Google Analytics Reporting Best Practices

Start with a measurement plan

Effective reporting starts with a well-defined measurement plan. To measure your website’s effectiveness, you need to be clear about your objective, key performance indicators, and measurable metrics.

Google Analytics Reporting should never follow a one size fits all approach. Each stakeholder should be provided a drill down view depending on their role in the value chain. For instance, the c-suite executives will be more concerned with business metrics while webmaster would need a granular view of the data.

Create Events to Track Interactions

Events track user interactions with content on a web page or a screen load.
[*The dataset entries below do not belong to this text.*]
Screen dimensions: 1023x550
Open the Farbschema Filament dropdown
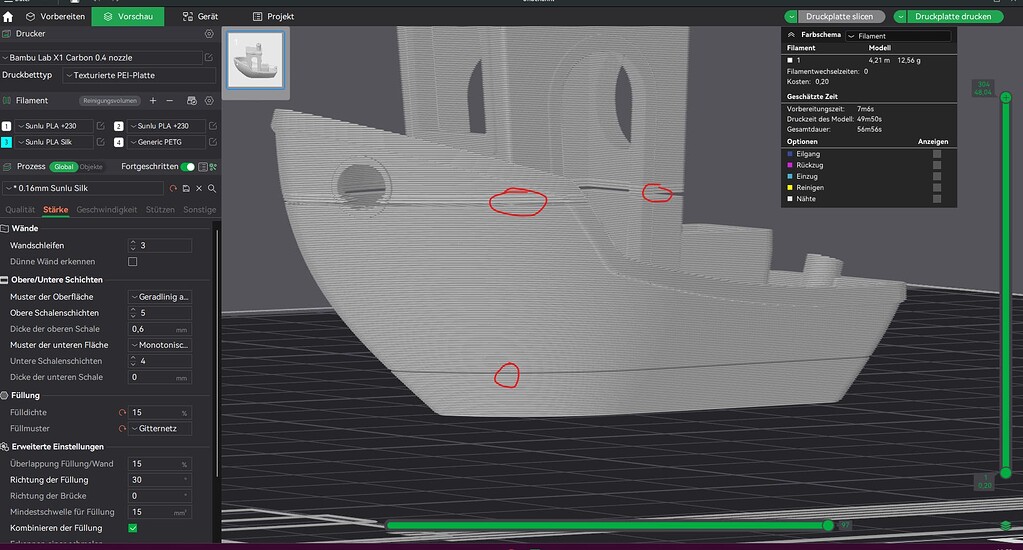pos(898,36)
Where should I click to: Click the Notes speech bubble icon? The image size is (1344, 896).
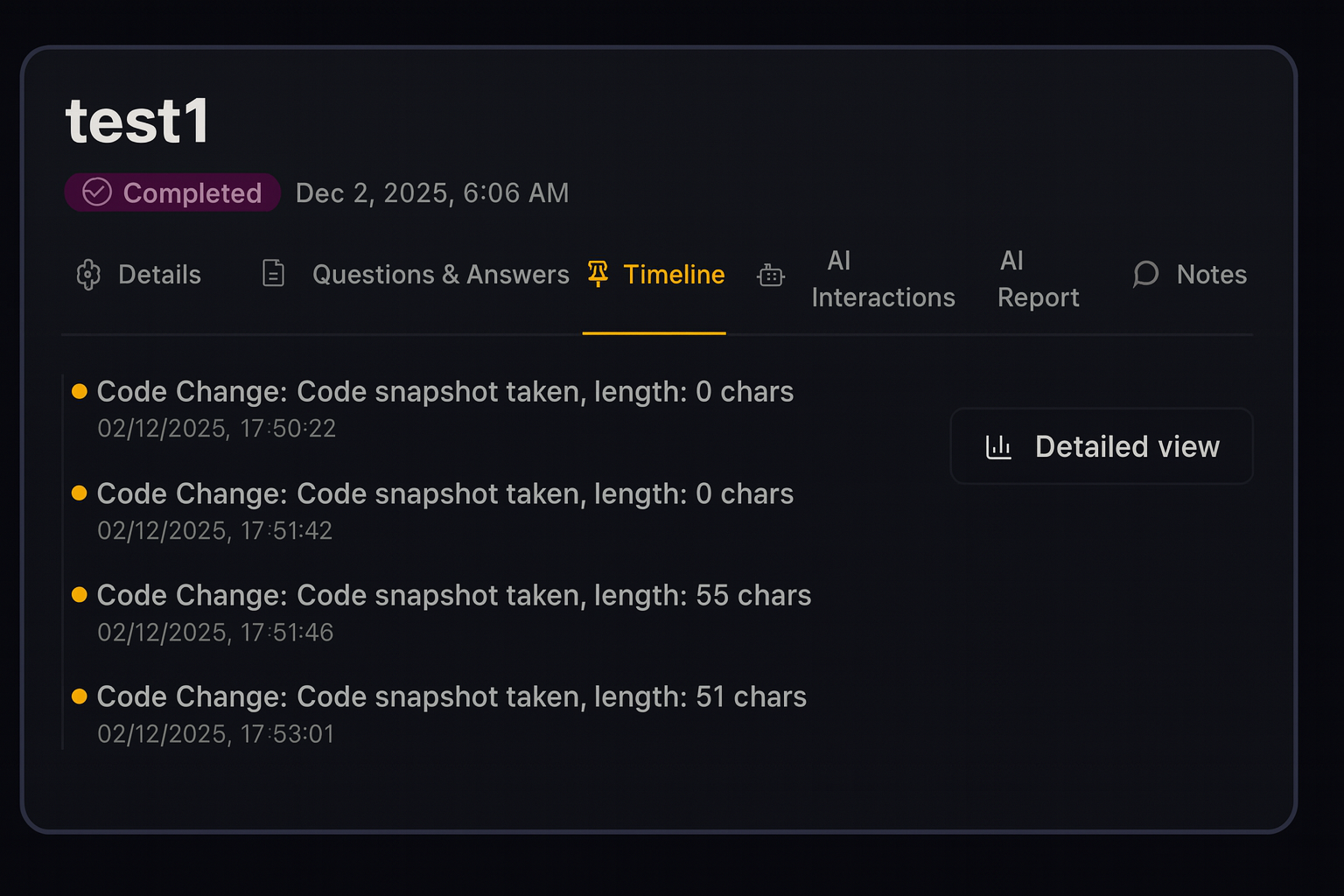click(1145, 275)
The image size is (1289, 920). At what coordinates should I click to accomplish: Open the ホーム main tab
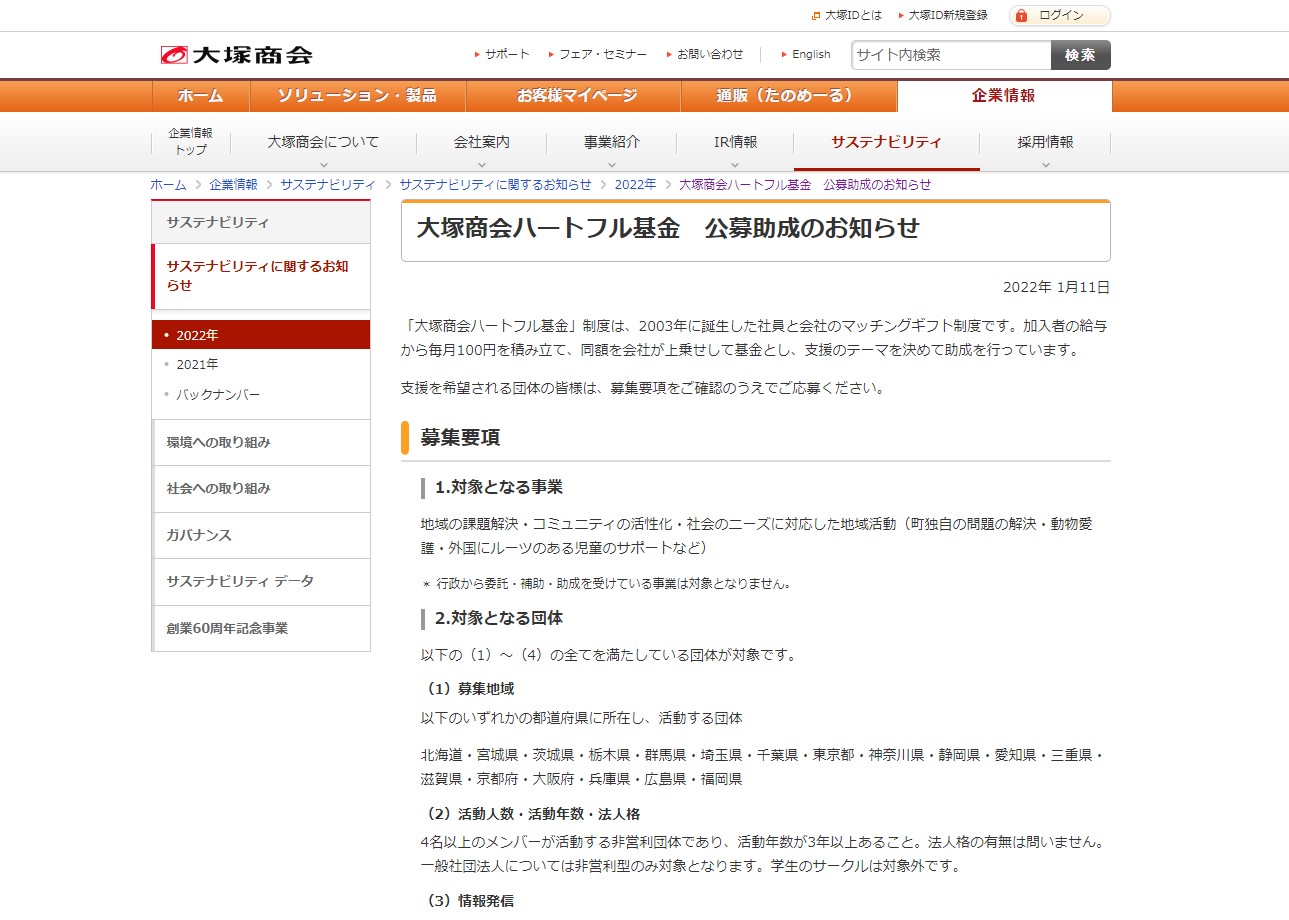click(x=200, y=96)
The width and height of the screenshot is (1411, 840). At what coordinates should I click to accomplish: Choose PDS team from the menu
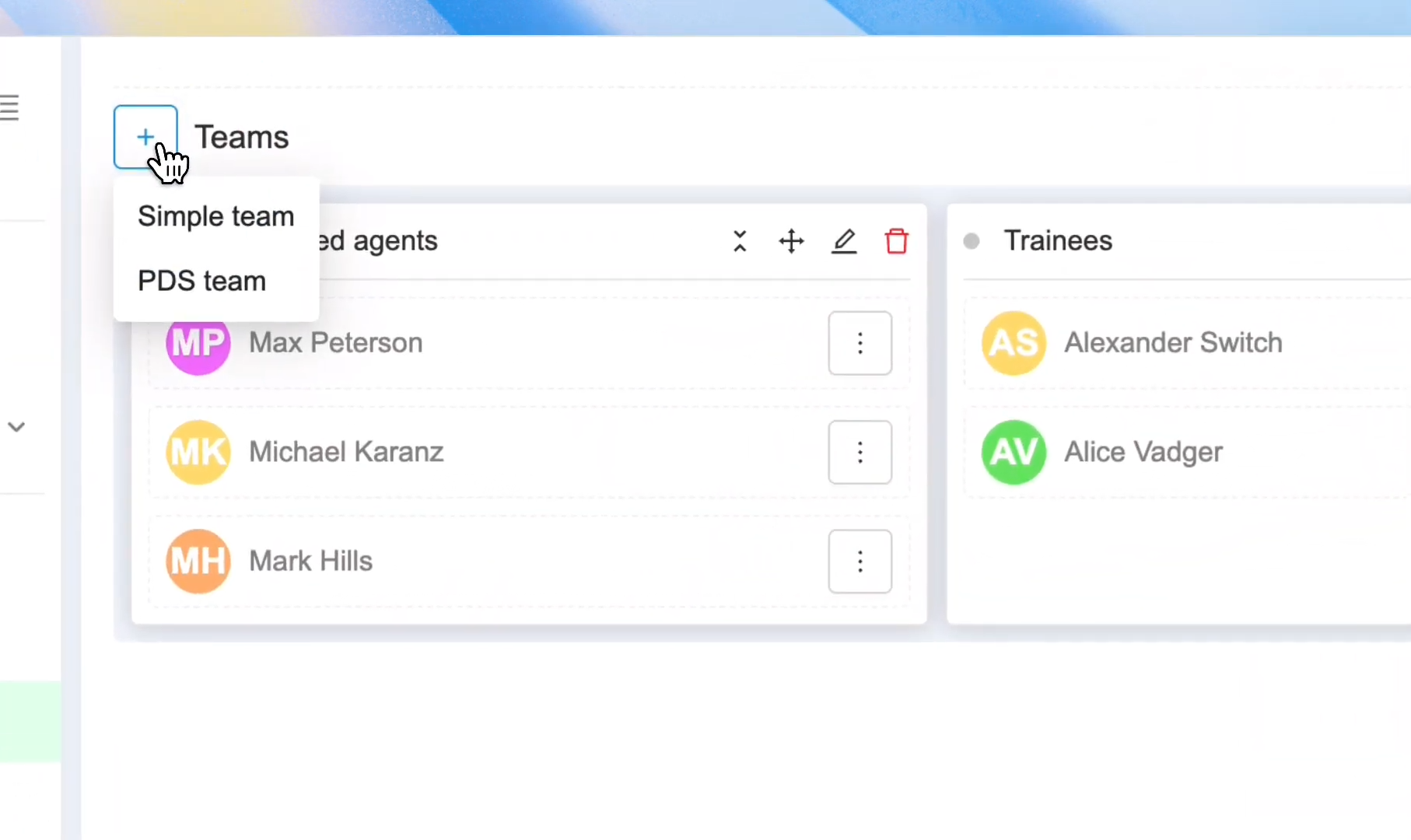point(202,281)
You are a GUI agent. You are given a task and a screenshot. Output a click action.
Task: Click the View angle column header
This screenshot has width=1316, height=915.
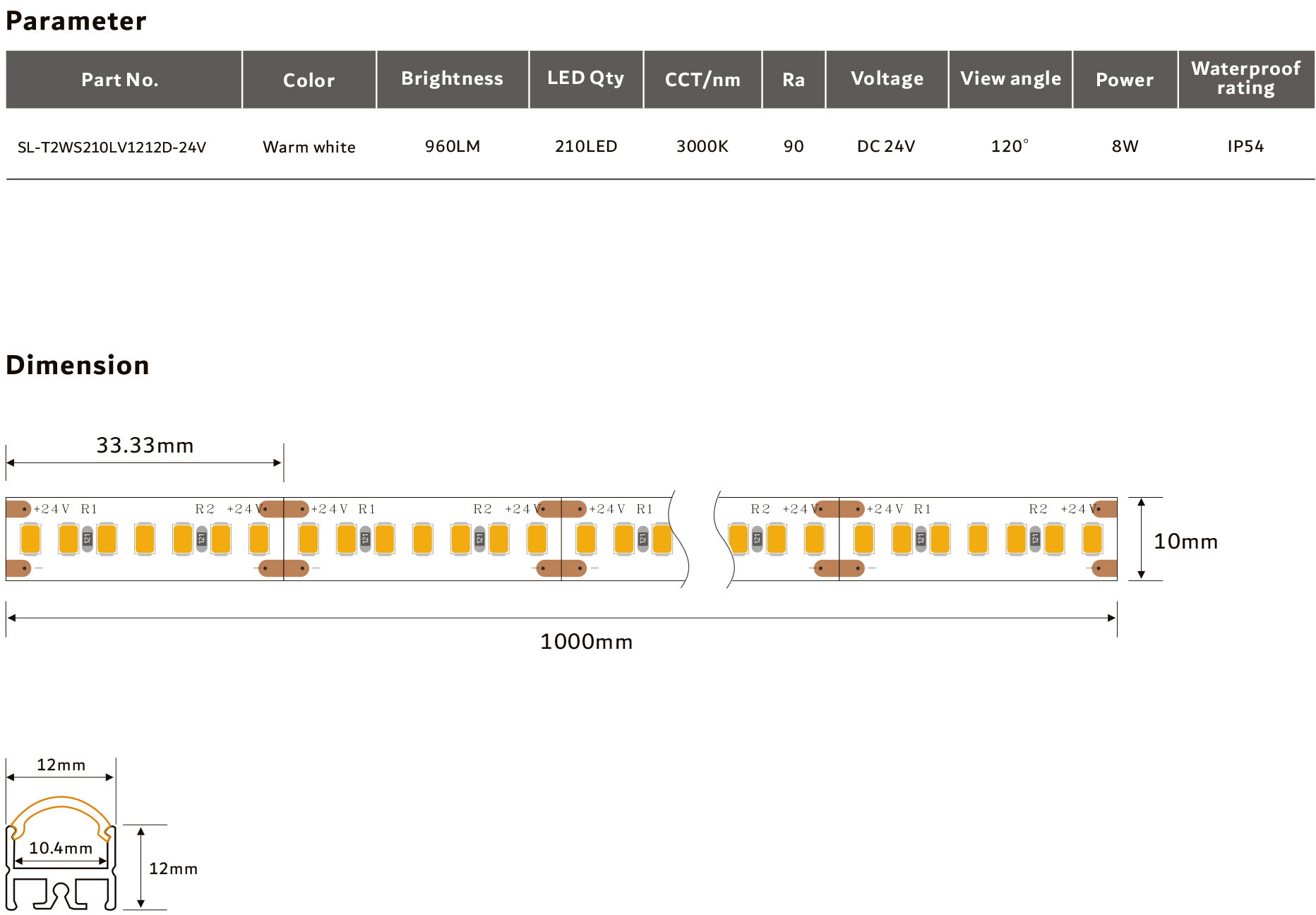point(1010,79)
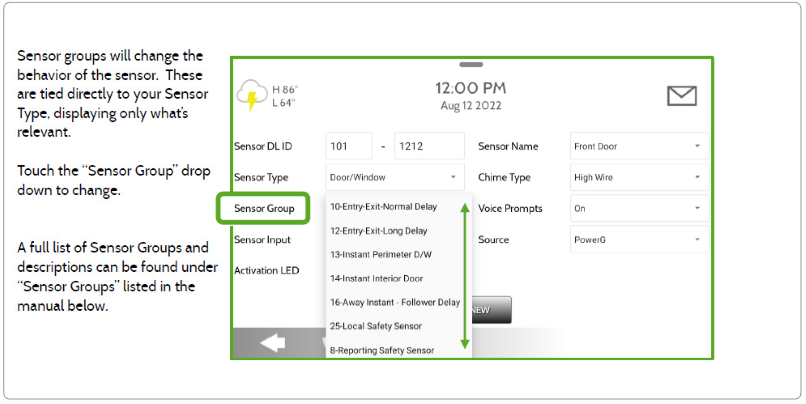Expand the Sensor Name Front Door dropdown
The height and width of the screenshot is (404, 806).
[638, 146]
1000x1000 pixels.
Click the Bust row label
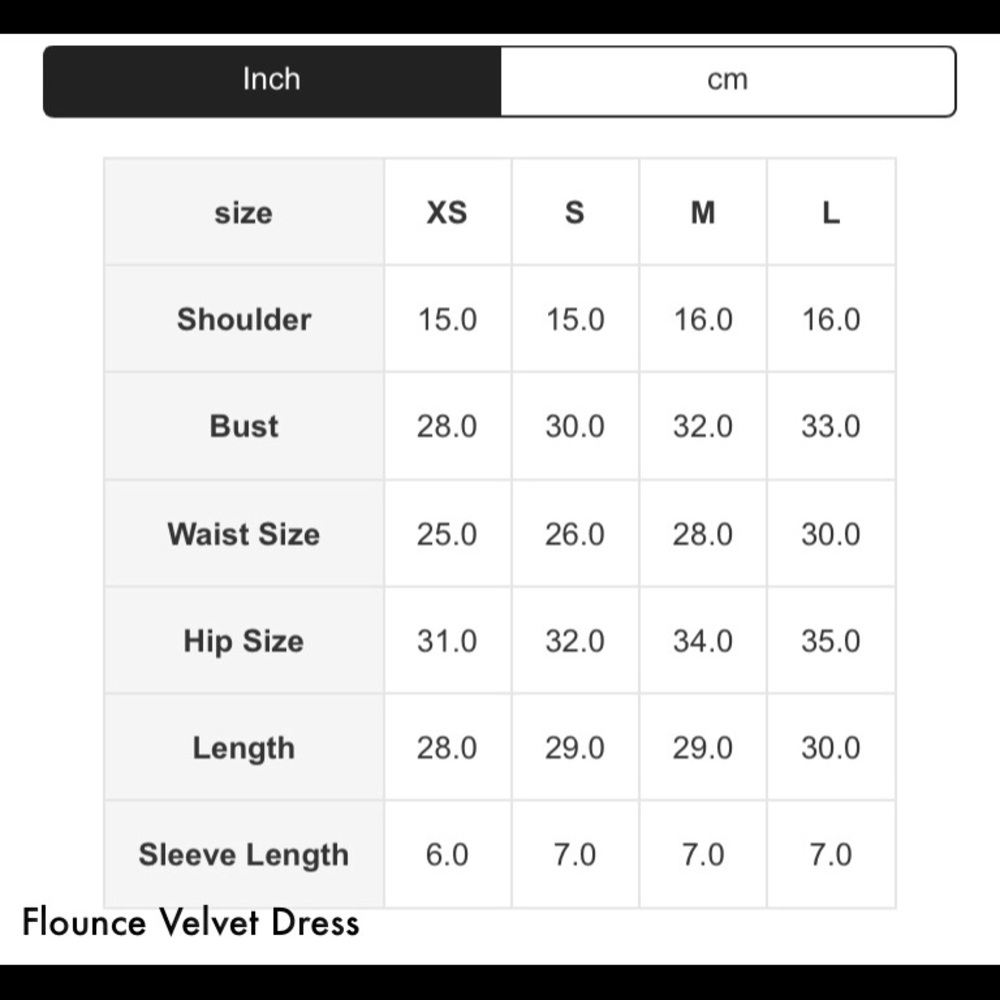click(243, 426)
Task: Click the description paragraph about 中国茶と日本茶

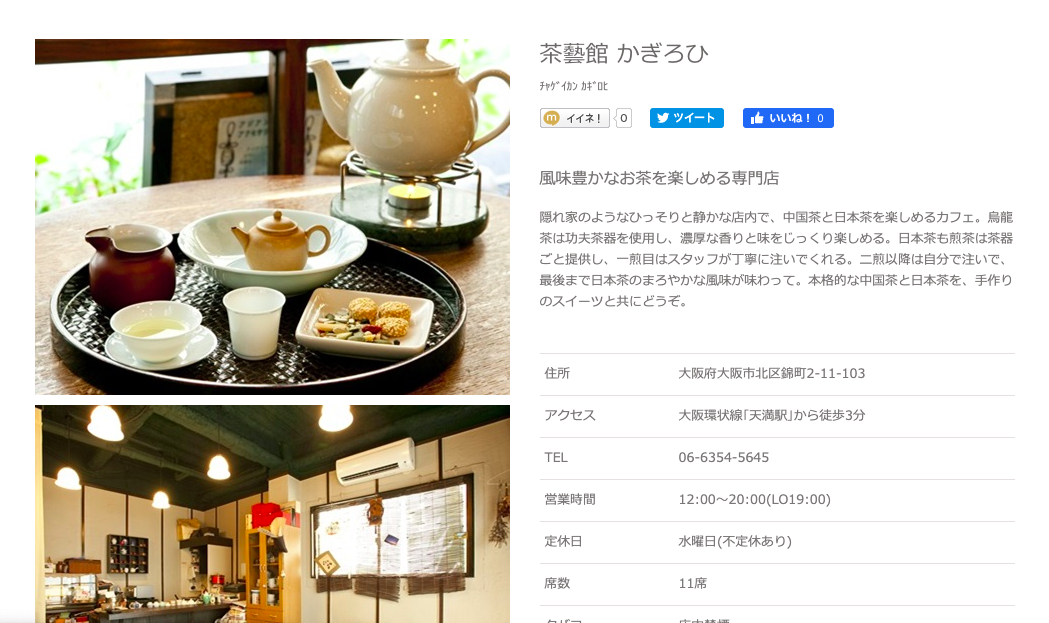Action: pos(777,259)
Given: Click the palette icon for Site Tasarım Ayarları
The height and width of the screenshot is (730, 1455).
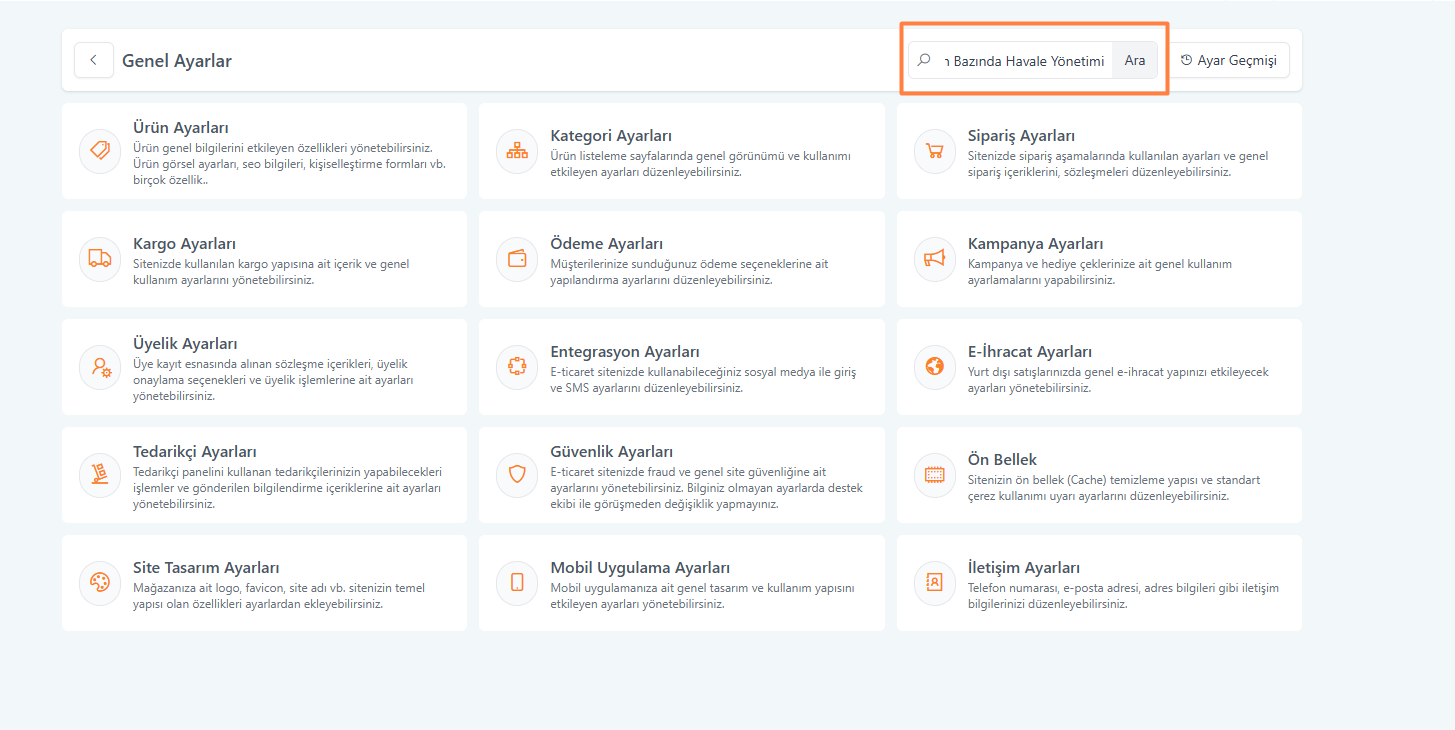Looking at the screenshot, I should point(99,583).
Event tracking has four components:

  • Category
  • Action
  • Label (optional, but recommended)
  • Value (optional)

For instance, you want to track how many times a user downloaded a file. You could use:

  • Category: “File”
  • Action: “Downloaded”
  • Label: “e-book”

You can also use an additional parameter to define an event as ‘non-interactional.’ In such case, the click from the event will not be counted in the calculation of bounce rate. To learn more about the best practices of event tracking do check our list here.

Segment your data to uncover insights

A segment is a subset of your analytics data. For instance, of your entire set of users, one segment might be of users from a certain geography or city. Another segment could be of users who visit a certain section of the website.

Segments help you to isolate and analyze subsets of data to identify new trends and patterns. Google analytics offers default and custom segments. Default segments are pre-packaged segments provided by Google. Custom segments allow help you in creating your own segments.

For instance, if you want to filter out referral spam from your website data. You can create a new segment under referral traffic use conditions to exclude spam URL websites.

Use Analytics Intelligence

Analytics Intelligence uses machine learning to help marketers better understand and act on data. Analytics intelligence assists you by:

Track Conversions Using Goals & E-Commerce Tracking

Conversions track completion of an activity that is crucial to your business. For instance, a user signs up for a newsletter or makes a purchase. To track conversions, you need to set-up goals or implement e-commerce tracking.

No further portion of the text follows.